Today I did some paused rep chin ups, paused rep close grip push ups, and some bodyweight squats. I started the workout off with some ring rows- a really valuable and productive exercise that you can incorporate into your training.


The row trains the same musculature as the pull up and chin up- the upper back, lats, biceps, forearms and core. However, the range of motion is difference as is the strength curve, so these muscles get hit a little bit differently in the row than in pull ups and chin ups.


Form tips:


1) TIGHT CORE- your core should be tight, with no sag in the hips. You should be planked out hard. Think of it as a reverse push up.


2) Full range of motion (ROM). Arms need to completely straighten at the bottom of the row, and at the top of the row, try your best to bring the rings as close to your torso as possible.


3) Make sure you are trying to squeeze your shoulder blades together. This is known as scapular retraction. The row specializes in training this action, so don't cheat the movement by ignoring it.

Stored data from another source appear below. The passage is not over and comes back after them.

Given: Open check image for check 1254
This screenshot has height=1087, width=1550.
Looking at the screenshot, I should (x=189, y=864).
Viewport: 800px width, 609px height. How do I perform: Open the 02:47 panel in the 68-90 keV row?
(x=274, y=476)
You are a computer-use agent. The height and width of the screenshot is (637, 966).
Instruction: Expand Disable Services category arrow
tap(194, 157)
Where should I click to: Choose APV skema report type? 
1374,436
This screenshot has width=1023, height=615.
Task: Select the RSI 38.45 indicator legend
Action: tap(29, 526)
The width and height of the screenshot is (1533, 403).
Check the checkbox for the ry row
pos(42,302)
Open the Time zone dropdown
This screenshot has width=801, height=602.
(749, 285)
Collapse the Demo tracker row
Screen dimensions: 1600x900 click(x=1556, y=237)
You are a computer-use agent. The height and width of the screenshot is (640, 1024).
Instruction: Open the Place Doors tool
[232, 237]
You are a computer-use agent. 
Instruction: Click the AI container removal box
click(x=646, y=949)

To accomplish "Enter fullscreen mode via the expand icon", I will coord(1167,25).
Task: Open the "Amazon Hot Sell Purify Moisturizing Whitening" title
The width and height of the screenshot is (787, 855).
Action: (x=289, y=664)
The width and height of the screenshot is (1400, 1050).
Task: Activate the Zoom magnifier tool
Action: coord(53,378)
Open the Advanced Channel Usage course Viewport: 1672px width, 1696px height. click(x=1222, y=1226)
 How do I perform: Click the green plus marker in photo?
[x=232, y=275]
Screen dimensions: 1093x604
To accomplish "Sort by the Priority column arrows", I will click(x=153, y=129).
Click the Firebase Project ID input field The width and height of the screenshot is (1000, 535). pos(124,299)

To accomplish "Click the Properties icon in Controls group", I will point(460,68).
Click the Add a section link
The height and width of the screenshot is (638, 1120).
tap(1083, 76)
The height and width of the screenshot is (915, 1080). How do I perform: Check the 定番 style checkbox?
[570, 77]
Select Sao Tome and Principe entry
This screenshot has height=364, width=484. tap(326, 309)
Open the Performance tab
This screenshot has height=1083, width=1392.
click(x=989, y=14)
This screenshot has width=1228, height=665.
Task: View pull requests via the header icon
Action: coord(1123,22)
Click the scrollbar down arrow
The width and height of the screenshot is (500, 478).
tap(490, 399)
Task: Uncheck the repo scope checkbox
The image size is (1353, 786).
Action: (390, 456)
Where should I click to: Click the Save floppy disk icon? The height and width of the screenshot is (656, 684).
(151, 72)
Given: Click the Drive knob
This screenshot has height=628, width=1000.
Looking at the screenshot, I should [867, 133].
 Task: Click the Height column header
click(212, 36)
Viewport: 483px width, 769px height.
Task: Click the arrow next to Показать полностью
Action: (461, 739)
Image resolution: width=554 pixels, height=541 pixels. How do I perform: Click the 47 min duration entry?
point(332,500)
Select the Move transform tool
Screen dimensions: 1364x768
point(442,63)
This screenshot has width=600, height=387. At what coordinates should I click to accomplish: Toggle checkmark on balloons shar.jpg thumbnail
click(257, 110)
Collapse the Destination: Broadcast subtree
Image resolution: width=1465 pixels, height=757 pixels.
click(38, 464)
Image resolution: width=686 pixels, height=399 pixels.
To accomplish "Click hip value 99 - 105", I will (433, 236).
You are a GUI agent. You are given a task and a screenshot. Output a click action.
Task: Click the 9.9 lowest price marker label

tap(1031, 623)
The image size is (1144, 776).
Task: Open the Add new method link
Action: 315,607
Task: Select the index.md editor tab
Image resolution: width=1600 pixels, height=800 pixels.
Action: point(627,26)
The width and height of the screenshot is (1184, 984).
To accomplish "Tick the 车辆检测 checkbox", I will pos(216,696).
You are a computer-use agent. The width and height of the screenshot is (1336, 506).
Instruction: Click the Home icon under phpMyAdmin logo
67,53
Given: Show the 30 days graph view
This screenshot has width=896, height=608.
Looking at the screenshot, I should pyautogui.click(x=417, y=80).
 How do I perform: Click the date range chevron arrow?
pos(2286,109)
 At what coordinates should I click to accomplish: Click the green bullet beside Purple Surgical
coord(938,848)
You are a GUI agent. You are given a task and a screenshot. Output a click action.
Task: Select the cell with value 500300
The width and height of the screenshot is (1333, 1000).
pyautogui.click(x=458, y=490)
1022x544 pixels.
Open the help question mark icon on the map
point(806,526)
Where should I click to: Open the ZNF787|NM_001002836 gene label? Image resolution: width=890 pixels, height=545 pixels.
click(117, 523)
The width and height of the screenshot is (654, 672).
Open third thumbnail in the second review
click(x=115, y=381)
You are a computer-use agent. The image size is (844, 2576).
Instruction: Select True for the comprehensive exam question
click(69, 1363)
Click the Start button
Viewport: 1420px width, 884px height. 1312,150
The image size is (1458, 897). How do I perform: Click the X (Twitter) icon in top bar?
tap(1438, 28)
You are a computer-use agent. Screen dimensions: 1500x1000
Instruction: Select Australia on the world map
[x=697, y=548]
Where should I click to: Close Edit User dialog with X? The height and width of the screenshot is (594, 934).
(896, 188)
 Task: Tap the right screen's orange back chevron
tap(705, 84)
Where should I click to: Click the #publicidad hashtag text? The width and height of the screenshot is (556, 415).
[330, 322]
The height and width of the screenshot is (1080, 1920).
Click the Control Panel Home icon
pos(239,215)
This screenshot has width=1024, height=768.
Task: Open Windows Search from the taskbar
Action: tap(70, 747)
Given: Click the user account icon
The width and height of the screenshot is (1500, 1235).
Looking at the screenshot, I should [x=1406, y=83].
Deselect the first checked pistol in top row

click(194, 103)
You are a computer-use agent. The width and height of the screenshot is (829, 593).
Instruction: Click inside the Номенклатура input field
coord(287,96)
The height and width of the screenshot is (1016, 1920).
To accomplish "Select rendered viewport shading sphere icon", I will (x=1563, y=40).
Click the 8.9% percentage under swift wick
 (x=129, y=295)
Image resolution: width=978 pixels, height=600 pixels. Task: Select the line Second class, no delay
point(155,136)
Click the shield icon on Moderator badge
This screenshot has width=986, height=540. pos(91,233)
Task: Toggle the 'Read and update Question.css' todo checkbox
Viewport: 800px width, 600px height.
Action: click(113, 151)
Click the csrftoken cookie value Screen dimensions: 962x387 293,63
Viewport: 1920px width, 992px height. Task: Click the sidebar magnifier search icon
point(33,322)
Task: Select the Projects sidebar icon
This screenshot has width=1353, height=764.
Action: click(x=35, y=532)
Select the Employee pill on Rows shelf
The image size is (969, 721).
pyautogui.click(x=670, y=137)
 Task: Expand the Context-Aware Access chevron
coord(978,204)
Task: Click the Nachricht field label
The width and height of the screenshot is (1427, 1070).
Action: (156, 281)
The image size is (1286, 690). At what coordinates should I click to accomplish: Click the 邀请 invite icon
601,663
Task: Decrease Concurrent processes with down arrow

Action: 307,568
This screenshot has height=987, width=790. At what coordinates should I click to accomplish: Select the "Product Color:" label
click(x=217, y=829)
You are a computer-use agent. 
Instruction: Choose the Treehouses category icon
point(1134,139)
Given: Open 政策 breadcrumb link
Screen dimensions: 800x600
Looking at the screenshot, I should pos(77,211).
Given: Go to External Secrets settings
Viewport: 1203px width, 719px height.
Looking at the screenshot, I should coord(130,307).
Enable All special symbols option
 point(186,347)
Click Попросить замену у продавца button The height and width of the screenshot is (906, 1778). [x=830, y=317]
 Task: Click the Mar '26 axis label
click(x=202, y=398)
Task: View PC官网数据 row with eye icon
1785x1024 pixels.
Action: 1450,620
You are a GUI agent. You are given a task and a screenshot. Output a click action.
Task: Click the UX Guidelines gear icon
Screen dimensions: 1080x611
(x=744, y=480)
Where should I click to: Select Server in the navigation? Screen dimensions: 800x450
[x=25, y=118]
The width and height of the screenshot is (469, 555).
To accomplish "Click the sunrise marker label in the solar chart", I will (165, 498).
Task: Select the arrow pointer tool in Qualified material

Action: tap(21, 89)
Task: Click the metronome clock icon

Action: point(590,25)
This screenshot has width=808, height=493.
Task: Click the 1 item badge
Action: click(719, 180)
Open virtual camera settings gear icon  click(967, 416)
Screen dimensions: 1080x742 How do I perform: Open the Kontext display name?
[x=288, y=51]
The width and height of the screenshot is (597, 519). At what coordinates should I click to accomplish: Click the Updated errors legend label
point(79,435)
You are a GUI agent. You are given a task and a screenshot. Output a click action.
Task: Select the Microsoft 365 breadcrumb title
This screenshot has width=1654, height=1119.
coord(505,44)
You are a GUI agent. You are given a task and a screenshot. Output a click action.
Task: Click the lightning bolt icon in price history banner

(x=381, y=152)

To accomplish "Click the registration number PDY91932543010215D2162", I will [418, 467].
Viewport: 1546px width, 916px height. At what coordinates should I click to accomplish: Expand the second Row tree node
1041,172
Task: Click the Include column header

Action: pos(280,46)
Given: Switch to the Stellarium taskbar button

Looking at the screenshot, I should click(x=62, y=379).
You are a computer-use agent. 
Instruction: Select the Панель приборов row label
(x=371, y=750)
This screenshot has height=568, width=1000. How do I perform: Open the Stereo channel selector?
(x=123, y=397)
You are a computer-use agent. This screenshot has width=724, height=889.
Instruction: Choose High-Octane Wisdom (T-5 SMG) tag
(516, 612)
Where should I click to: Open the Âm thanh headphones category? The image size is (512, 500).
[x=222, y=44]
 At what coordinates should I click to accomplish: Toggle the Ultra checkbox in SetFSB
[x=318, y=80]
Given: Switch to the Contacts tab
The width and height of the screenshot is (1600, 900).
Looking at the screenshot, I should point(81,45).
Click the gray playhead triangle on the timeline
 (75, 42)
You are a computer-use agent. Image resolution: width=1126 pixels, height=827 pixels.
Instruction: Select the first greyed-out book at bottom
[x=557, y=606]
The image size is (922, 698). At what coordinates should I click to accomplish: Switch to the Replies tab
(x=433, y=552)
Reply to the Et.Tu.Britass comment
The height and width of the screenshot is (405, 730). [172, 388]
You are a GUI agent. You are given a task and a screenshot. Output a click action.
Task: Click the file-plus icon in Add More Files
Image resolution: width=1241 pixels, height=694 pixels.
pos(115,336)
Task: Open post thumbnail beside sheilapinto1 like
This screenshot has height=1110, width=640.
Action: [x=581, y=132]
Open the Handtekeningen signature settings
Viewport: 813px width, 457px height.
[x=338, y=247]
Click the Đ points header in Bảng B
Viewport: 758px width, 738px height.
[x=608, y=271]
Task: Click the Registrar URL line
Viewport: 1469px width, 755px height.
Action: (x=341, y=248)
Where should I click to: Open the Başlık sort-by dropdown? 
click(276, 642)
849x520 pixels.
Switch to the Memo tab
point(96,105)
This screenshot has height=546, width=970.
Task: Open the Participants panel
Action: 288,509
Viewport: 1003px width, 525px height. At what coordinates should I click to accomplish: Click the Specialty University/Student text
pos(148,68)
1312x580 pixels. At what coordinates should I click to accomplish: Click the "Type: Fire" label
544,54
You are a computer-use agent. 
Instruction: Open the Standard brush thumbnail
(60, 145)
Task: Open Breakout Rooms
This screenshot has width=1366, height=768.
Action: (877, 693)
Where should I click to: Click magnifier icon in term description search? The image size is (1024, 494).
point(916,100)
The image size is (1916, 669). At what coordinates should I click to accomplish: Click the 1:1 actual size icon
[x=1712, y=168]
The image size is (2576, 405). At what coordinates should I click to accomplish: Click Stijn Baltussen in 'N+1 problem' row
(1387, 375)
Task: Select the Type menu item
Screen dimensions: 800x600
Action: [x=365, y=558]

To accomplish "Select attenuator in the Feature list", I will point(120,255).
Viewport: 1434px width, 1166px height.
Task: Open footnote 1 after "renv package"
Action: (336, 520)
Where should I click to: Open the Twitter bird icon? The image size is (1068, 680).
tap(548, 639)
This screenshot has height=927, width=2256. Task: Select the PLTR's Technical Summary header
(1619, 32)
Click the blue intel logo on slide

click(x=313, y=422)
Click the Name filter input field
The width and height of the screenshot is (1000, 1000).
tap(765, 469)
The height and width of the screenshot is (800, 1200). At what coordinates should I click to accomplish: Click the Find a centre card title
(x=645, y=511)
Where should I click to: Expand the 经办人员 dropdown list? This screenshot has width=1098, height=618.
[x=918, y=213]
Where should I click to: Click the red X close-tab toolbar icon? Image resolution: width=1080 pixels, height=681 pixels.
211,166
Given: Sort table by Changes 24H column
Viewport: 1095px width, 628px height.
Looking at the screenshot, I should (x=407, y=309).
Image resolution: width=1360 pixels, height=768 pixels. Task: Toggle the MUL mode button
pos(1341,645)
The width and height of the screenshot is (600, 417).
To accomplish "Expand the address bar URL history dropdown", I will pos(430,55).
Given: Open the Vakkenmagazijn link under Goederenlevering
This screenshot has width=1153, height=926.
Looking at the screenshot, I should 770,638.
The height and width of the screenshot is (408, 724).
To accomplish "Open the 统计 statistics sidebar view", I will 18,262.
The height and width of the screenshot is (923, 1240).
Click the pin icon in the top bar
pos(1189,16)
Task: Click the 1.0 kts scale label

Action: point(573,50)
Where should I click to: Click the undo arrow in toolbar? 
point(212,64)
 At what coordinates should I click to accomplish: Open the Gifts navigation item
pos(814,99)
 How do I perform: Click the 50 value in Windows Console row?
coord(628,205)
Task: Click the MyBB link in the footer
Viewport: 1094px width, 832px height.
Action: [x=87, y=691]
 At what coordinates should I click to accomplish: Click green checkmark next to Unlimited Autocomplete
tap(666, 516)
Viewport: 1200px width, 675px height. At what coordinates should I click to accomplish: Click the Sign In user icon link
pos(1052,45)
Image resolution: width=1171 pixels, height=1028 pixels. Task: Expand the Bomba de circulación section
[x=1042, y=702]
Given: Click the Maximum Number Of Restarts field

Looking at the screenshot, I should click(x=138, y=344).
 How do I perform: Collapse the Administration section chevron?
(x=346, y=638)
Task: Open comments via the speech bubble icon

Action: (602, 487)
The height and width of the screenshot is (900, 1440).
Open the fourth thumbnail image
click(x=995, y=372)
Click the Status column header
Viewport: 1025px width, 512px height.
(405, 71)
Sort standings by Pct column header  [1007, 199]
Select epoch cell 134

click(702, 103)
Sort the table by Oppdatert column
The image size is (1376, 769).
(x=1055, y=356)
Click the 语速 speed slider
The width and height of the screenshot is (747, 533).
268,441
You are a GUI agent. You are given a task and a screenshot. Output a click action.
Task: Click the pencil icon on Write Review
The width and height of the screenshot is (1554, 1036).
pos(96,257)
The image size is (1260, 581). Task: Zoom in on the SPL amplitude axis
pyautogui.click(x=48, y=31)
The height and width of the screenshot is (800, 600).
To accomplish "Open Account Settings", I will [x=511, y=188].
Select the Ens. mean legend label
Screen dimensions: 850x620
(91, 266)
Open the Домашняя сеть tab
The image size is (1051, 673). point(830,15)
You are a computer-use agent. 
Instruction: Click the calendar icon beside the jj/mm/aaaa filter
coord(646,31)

Programming tips- Beginners who are unable to do pull ups or chin ups can start building strength in the pulling muscles by performing rows. Get really really good at these and it will help your pull up development.



Advanced athletes- use the row as either an assistance movement to target the upper back musculature AND/OR use it as a pull up alternative for a bit of extra recovery (excellent for when you are training pull ups with high frequency).